The project began when I wanted to throw Jesus and I a wedding. Although it was a pretty pointless idea since He’s already got that covered, I’m realizing that the reason I wanted to do it wasn’t wrong. Planning a wedding for me and Jesus? Yes, super weird and misinformed. But. . . wanting to love Jesus like I always thought I would love my husband? That is not weird. In fact, for sixteen year old Tessa, it was incredible. I had spent so many years (and countless hours daily during those years) seeing my husband as the climax of my life. I thought that once I got married to the person that was 100% perfect for me, everything else was just a piece of the happy ending. I thought finding my husband and marrying him was what I was meant to do with my life.
But I was wrong.
My wedding day will not be the day that sadness dies. I will make mistakes, my husband will make mistakes, and we will have to love each other despite those; we’ll go through some pretty hard things, and not just within our relationship. It’s taken me a long time to understand that my husband isn’t a life goal: he’s a person. I know he will be a wonderful, admirable man whose love will outweigh his flaws, and I seriously can’t wait to know him, but he just doesn’t deserve the titles I gave him when I was younger. We will be two people God wants to team up to live life together, and it will be wondrous– but our marriage will not the climax of all I’ve lived through. In fact, it’ll be just a piece of my journey. I didn’t get that when I was fifteen. It never really clicked that God wouldn’t create me so that I could find my value and joy in another person. The truth is–
He created me because He wanted me.
I don’t know what I’m supposed to do with my life, not even after a year in college. To be honest, that has really been hurting me lately, that Jesus would let me live in uncertainty. But. . . He never said my career was my calling. He was a carpenter, but His calling was to save His bride, and He did both by His Father’s guidance. I don’t know what my career will be, but my calling? He just asks me to love Him and love other people.
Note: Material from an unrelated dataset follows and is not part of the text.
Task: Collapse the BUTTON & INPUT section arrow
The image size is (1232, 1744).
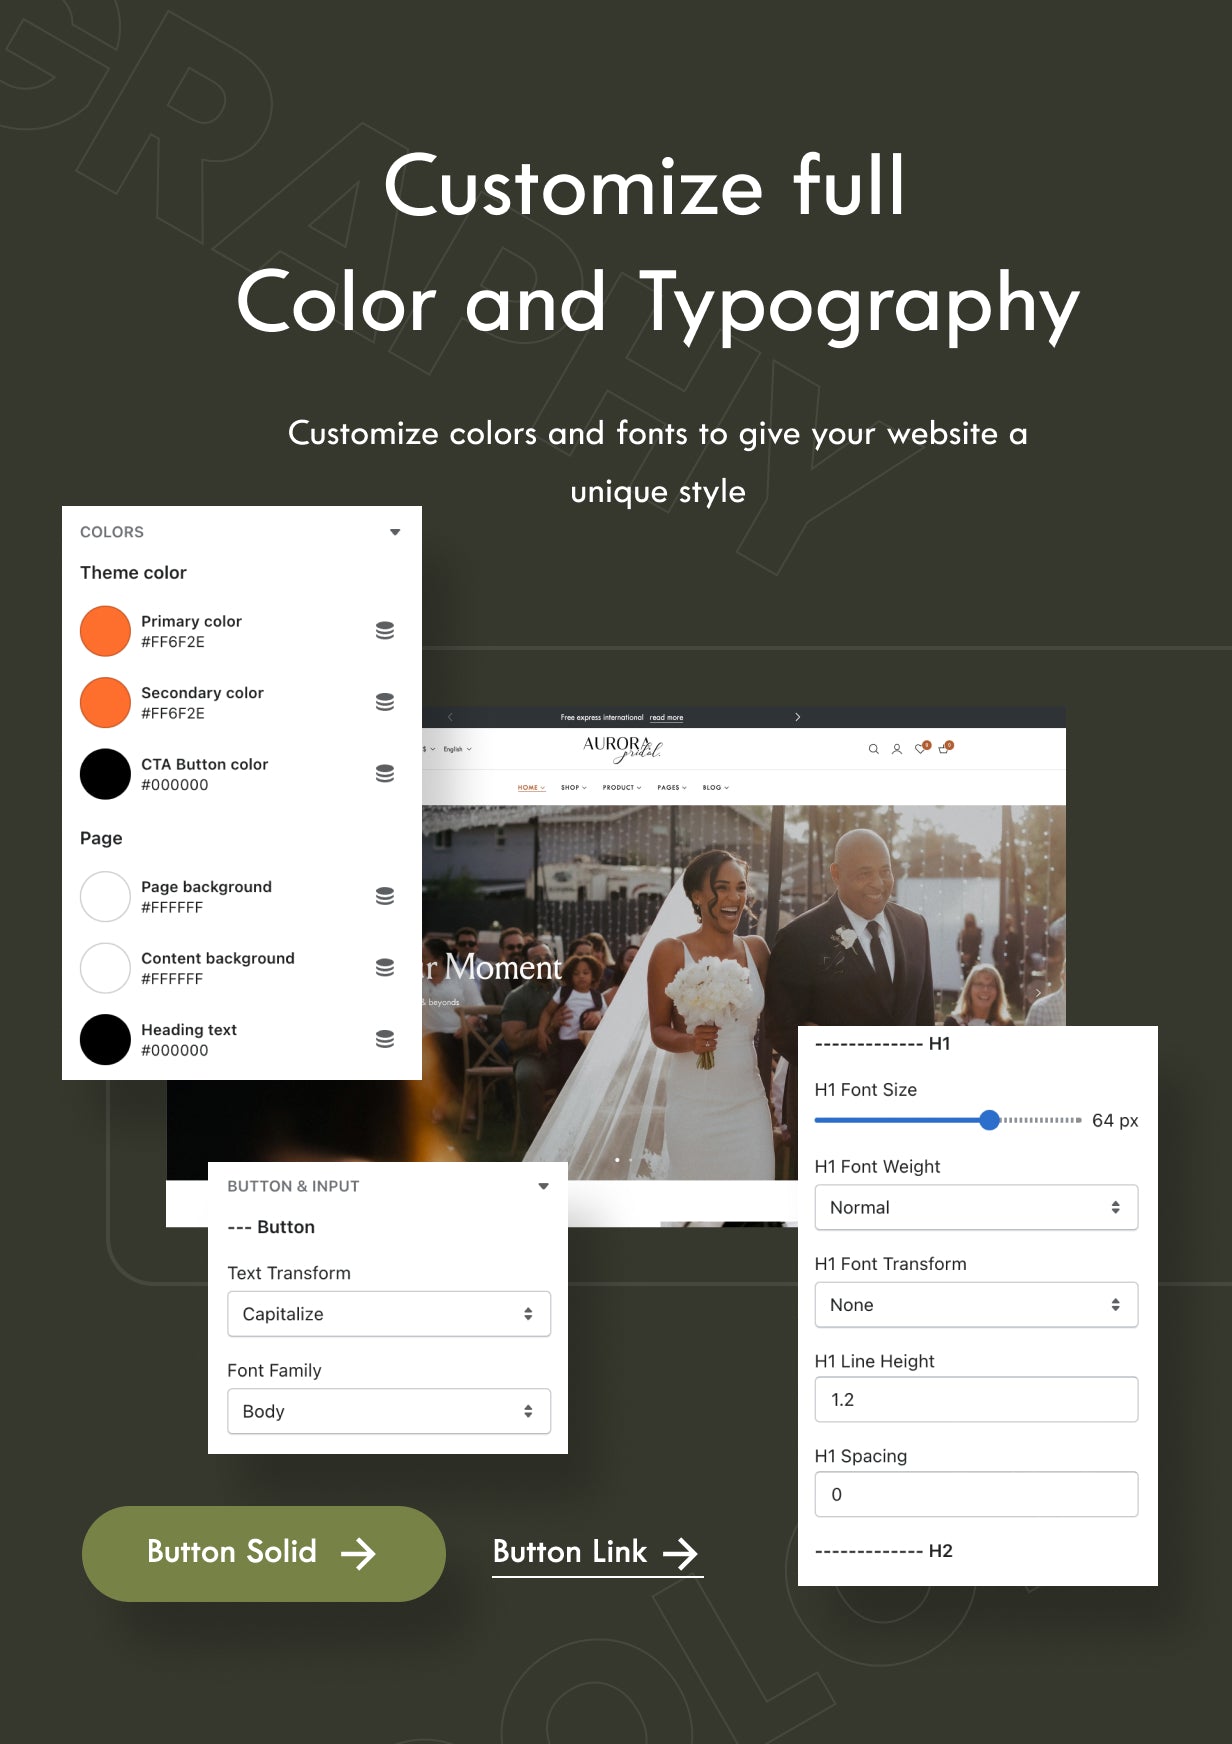Action: pos(544,1186)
The 5:19 Photo Project last year became a day of rejoicing– in the life I have and in the love Jesus and I have for each other. Does that sound a little like a wedding celebration? Jesus calls Himself my husband. I used to think that meant He is the one who fulfills me, but although He is, that isn’t because He’s my husband; my earthly husband cannot do that. Jesus is my husband– the person I’ve become one with. The person I share unconditional love and commitment with, who walks through life with me. And that is reason to rejoice.
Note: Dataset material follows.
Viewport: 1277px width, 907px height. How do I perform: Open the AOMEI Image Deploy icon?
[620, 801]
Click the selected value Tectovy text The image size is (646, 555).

All of that was a long-winded way of saying that the 5:19 Photo Project is no longer about waiting for my husband. It’s about love, joy, and purity that can only be found when Jesus is the one I’ve devoted myself to. If you want to do it next year, that old post will still help you figure it out, but throw the rules away; I wore jeans this time. Just have joy in the love you share with Him and try to express it in snapshots. Purity comes from love, I’m learning.
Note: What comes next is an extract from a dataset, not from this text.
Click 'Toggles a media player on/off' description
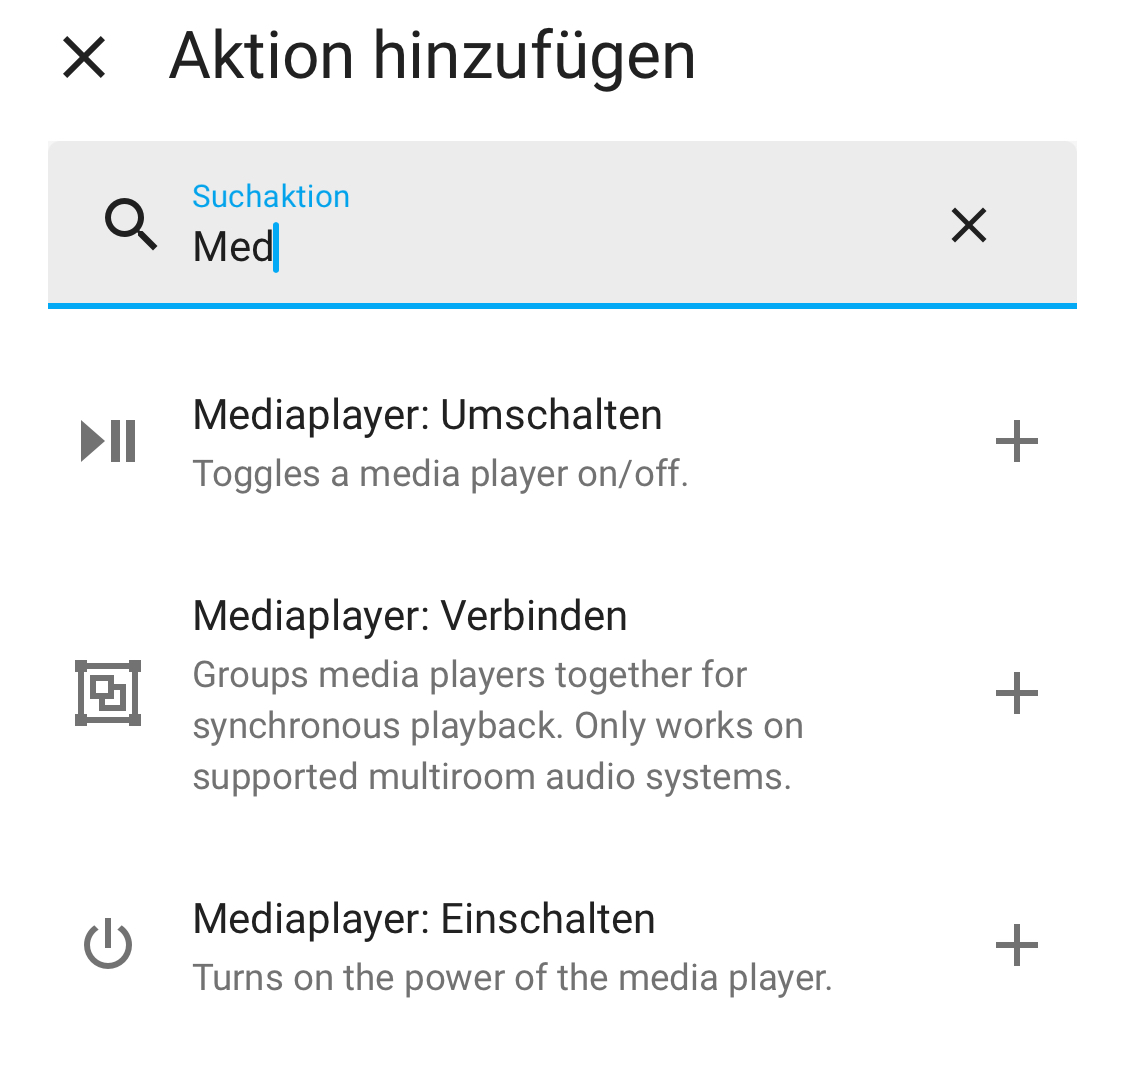The width and height of the screenshot is (1125, 1079). [440, 473]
I also hope that if you see your own heart in something I’ve said, you’ll start to look at yourself and see someone who has been called to the highest possible love; to do extraordinary things today, because Jesus is yours today. You have such a deep purpose that spans your entire lifetime, and I never want to you stop dreaming terrifyingly big dreams, acting in insanely brave faith, and loving in absolute pure passion.